En 1982 Güth, Schmittberger et Schwarze se sont attachés à démontrer de façon très pragmatique que la théorie des jeux avait surtout une dimension comportementale et sociale. Ils ont pour cela inventé le jeu de l’ultimatum : donnez 100 euros à un sujet (A) et demandez-lui de partager avec un sujet (B). (A) peut décider comme il le souhaite de la part des 100 euros qu’il va partager avec (B), mais si (B) refuse le partage vous reprendrez la somme et aucun des deux n’en bénéficiera. La théorie des jeux classique indique que puisque (B) part avec zéro euro, dès lors que (A) accepte de lui donner ne serait-ce que 1 euro, (B) aura un gain objectif et acceptera le don… laissant (A) repartir avec 99 euros. Bien entendu la nature humaine étant ce qu’elle est, quand nos trois chercheurs ont réalisé ce jeu avec des vrais sujets, ils ont vite constaté que si la somme partagée n’était pas relativement équitable (au moins 40% du pactole de départ), (B) refusait tout net le partage. Résultat ô combien inexplicable dans le cadre de la théorie des jeux, mais parfaitement compréhensible par un enfant de 12 ans !

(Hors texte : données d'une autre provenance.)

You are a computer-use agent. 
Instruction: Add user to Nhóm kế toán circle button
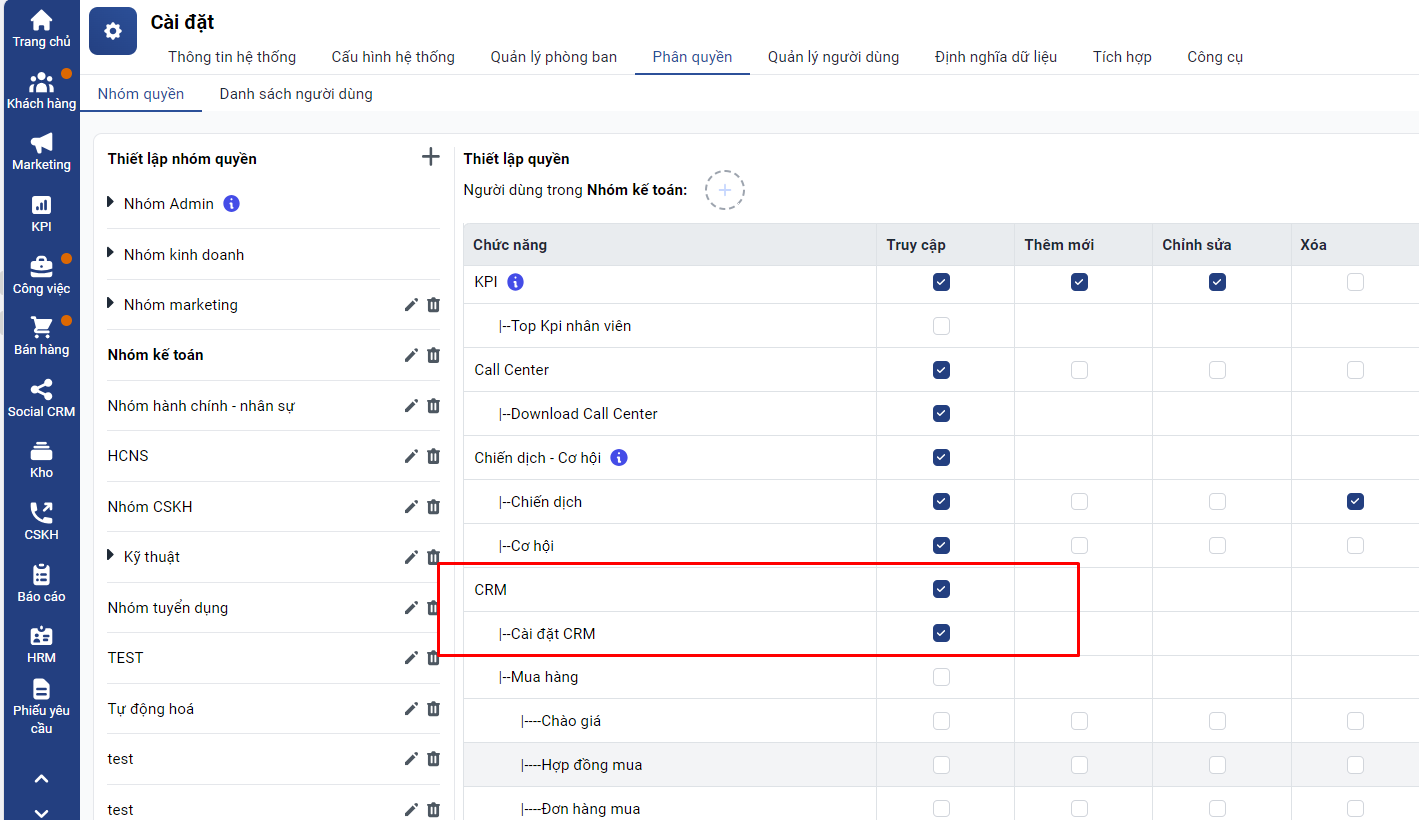pos(724,190)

Et cette expérience finalement dit tout de l’application de la théorie des jeux à la stratégie d’entreprise. C’est une chose de peser les choix de deux super-puissances nucléaires a priori rationnelles, dans leur degré d’engagement militaire. Mais transposer cela à la complexité sociale et comportementale d’un réseau de chefs d’entreprises, de fournisseurs et de clients n’est guère possible.